Records from a collection
BEGIN

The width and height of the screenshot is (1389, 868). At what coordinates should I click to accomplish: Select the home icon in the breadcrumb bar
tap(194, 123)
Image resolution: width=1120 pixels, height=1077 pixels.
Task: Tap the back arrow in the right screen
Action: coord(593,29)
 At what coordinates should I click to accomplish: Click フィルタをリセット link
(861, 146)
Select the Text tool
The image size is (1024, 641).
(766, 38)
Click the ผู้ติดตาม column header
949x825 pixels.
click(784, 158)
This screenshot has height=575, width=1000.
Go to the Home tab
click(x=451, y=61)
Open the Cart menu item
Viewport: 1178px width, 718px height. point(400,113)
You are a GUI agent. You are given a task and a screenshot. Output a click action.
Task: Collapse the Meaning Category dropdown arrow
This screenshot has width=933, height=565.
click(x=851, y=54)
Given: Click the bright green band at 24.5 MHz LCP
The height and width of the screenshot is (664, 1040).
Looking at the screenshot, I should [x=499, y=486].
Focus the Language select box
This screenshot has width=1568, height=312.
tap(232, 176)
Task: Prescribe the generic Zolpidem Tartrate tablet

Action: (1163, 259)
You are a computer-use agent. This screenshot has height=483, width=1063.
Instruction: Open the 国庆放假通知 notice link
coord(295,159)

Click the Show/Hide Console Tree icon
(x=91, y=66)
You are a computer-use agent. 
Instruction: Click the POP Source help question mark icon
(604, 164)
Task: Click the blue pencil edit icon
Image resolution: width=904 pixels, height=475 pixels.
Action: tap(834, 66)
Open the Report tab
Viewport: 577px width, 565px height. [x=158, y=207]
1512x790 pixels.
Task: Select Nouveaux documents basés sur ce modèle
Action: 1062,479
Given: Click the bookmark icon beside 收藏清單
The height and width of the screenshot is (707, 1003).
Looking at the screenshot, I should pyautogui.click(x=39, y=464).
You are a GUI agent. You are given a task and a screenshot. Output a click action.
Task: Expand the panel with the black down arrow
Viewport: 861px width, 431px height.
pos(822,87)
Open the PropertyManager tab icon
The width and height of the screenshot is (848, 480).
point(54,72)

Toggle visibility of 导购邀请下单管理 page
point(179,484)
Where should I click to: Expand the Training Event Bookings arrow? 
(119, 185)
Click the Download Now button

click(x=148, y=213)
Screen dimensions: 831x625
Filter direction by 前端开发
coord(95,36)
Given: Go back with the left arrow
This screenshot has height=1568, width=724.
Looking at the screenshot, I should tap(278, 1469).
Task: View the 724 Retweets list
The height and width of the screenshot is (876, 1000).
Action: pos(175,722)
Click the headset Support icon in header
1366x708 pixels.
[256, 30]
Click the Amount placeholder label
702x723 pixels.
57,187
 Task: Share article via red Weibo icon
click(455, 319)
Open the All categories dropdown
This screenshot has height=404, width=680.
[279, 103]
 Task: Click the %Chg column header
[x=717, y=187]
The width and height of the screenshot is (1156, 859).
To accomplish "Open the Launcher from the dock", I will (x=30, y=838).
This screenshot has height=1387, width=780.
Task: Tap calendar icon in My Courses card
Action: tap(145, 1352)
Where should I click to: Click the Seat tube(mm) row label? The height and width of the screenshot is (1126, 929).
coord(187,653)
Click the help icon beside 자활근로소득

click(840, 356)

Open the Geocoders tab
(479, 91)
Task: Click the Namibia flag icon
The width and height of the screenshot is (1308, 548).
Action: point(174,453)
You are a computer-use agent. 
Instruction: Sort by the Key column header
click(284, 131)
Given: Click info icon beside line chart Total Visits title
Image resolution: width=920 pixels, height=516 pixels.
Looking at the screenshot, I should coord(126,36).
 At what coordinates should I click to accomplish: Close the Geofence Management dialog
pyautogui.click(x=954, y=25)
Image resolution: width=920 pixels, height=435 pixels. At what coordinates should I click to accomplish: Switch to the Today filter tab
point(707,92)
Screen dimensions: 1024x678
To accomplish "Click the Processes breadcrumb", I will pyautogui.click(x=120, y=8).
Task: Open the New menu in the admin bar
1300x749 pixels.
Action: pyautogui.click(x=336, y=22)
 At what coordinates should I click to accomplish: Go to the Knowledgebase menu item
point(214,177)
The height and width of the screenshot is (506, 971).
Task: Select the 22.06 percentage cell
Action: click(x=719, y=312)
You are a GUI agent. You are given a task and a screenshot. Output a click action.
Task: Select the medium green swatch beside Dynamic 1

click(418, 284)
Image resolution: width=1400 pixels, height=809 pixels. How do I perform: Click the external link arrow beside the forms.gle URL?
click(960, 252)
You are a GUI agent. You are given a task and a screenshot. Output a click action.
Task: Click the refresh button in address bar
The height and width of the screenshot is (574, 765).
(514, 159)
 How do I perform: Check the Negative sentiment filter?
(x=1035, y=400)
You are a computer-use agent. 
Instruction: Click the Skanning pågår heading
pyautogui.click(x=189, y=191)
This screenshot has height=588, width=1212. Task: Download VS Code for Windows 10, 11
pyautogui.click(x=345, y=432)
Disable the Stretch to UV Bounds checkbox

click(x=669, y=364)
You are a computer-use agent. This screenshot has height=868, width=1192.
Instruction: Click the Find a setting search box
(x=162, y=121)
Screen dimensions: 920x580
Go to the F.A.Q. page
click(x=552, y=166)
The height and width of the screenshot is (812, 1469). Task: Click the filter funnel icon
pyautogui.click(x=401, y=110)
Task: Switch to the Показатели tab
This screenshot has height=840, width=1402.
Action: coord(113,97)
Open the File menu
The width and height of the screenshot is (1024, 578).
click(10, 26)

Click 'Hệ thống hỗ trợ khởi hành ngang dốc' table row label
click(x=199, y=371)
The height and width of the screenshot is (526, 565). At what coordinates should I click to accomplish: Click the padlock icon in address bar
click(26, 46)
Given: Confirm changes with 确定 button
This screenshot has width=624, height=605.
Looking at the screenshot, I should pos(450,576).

END

Retype every entry above, word for word.

ANSWER FOR THIS EXERCISE »
The width and height of the screenshot is (1389, 868). At what coordinates should I click to accomplish: Select the home icon in the breadcrumb bar
tap(194, 123)
Image resolution: width=1120 pixels, height=1077 pixels.
Task: Tap the back arrow in the right screen
Action: coord(593,29)
 At what coordinates should I click to accomplish: Click フィルタをリセット link
(861, 146)
Select the Text tool
The image size is (1024, 641).
(766, 38)
Click the ผู้ติดตาม column header
949x825 pixels.
click(784, 158)
This screenshot has height=575, width=1000.
Go to the Home tab
click(x=451, y=61)
Open the Cart menu item
Viewport: 1178px width, 718px height. point(400,113)
You are a GUI agent. You are given a task and a screenshot. Output a click action.
Task: Collapse the Meaning Category dropdown arrow
This screenshot has width=933, height=565.
click(x=851, y=54)
Given: Click the bright green band at 24.5 MHz LCP
The height and width of the screenshot is (664, 1040).
Looking at the screenshot, I should [x=499, y=486].
Focus the Language select box
This screenshot has width=1568, height=312.
tap(232, 176)
Task: Prescribe the generic Zolpidem Tartrate tablet

Action: (1163, 259)
You are a computer-use agent. This screenshot has height=483, width=1063.
Instruction: Open the 国庆放假通知 notice link
coord(295,159)

Click the Show/Hide Console Tree icon
(x=91, y=66)
You are a computer-use agent. 
Instruction: Click the POP Source help question mark icon
(604, 164)
Task: Click the blue pencil edit icon
Image resolution: width=904 pixels, height=475 pixels.
Action: tap(834, 66)
Open the Report tab
Viewport: 577px width, 565px height. [x=158, y=207]
1512x790 pixels.
Task: Select Nouveaux documents basés sur ce modèle
Action: 1062,479
Given: Click the bookmark icon beside 收藏清單
The height and width of the screenshot is (707, 1003).
Looking at the screenshot, I should pyautogui.click(x=39, y=464).
You are a GUI agent. You are given a task and a screenshot. Output a click action.
Task: Expand the panel with the black down arrow
Viewport: 861px width, 431px height.
pos(822,87)
Open the PropertyManager tab icon
The width and height of the screenshot is (848, 480).
point(54,72)

Toggle visibility of 导购邀请下单管理 page
point(179,484)
Where should I click to: Expand the Training Event Bookings arrow? 
(119, 185)
Click the Download Now button

click(x=148, y=213)
Screen dimensions: 831x625
Filter direction by 前端开发
coord(95,36)
Given: Go back with the left arrow
This screenshot has height=1568, width=724.
Looking at the screenshot, I should tap(278, 1469).
Task: View the 724 Retweets list
The height and width of the screenshot is (876, 1000).
Action: pos(175,722)
Click the headset Support icon in header
1366x708 pixels.
[256, 30]
Click the Amount placeholder label
702x723 pixels.
57,187
 Task: Share article via red Weibo icon
click(455, 319)
Open the All categories dropdown
This screenshot has height=404, width=680.
[279, 103]
 Task: Click the %Chg column header
[x=717, y=187]
The width and height of the screenshot is (1156, 859).
To accomplish "Open the Launcher from the dock", I will (x=30, y=838).
This screenshot has height=1387, width=780.
Task: Tap calendar icon in My Courses card
Action: tap(145, 1352)
Where should I click to: Click the Seat tube(mm) row label? The height and width of the screenshot is (1126, 929).
coord(187,653)
Click the help icon beside 자활근로소득

click(840, 356)

Open the Geocoders tab
(479, 91)
Task: Click the Namibia flag icon
The width and height of the screenshot is (1308, 548).
Action: point(174,453)
You are a computer-use agent. 
Instruction: Sort by the Key column header
click(284, 131)
Given: Click info icon beside line chart Total Visits title
Image resolution: width=920 pixels, height=516 pixels.
Looking at the screenshot, I should coord(126,36).
 At what coordinates should I click to accomplish: Close the Geofence Management dialog
pyautogui.click(x=954, y=25)
Image resolution: width=920 pixels, height=435 pixels. At what coordinates should I click to accomplish: Switch to the Today filter tab
point(707,92)
Screen dimensions: 1024x678
To accomplish "Click the Processes breadcrumb", I will pyautogui.click(x=120, y=8).
Task: Open the New menu in the admin bar
1300x749 pixels.
Action: pyautogui.click(x=336, y=22)
 At what coordinates should I click to accomplish: Go to the Knowledgebase menu item
point(214,177)
The height and width of the screenshot is (506, 971).
Task: Select the 22.06 percentage cell
Action: click(x=719, y=312)
You are a GUI agent. You are given a task and a screenshot. Output a click action.
Task: Select the medium green swatch beside Dynamic 1

click(418, 284)
Image resolution: width=1400 pixels, height=809 pixels. How do I perform: Click the external link arrow beside the forms.gle URL?
click(960, 252)
You are a GUI agent. You are given a task and a screenshot. Output a click action.
Task: Click the refresh button in address bar
The height and width of the screenshot is (574, 765).
(514, 159)
 How do I perform: Check the Negative sentiment filter?
(x=1035, y=400)
You are a computer-use agent. 
Instruction: Click the Skanning pågår heading
pyautogui.click(x=189, y=191)
This screenshot has height=588, width=1212. Task: Download VS Code for Windows 10, 11
pyautogui.click(x=345, y=432)
Disable the Stretch to UV Bounds checkbox

click(x=669, y=364)
You are a computer-use agent. This screenshot has height=868, width=1192.
Instruction: Click the Find a setting search box
(x=162, y=121)
Screen dimensions: 920x580
Go to the F.A.Q. page
click(x=552, y=166)
The height and width of the screenshot is (812, 1469). Task: Click the filter funnel icon
pyautogui.click(x=401, y=110)
Task: Switch to the Показатели tab
This screenshot has height=840, width=1402.
Action: coord(113,97)
Open the File menu
The width and height of the screenshot is (1024, 578).
click(10, 26)

Click 'Hệ thống hỗ trợ khởi hành ngang dốc' table row label
click(x=199, y=371)
The height and width of the screenshot is (526, 565). At what coordinates should I click to accomplish: Click the padlock icon in address bar
click(26, 46)
Given: Confirm changes with 确定 button
This screenshot has width=624, height=605.
Looking at the screenshot, I should pos(450,576).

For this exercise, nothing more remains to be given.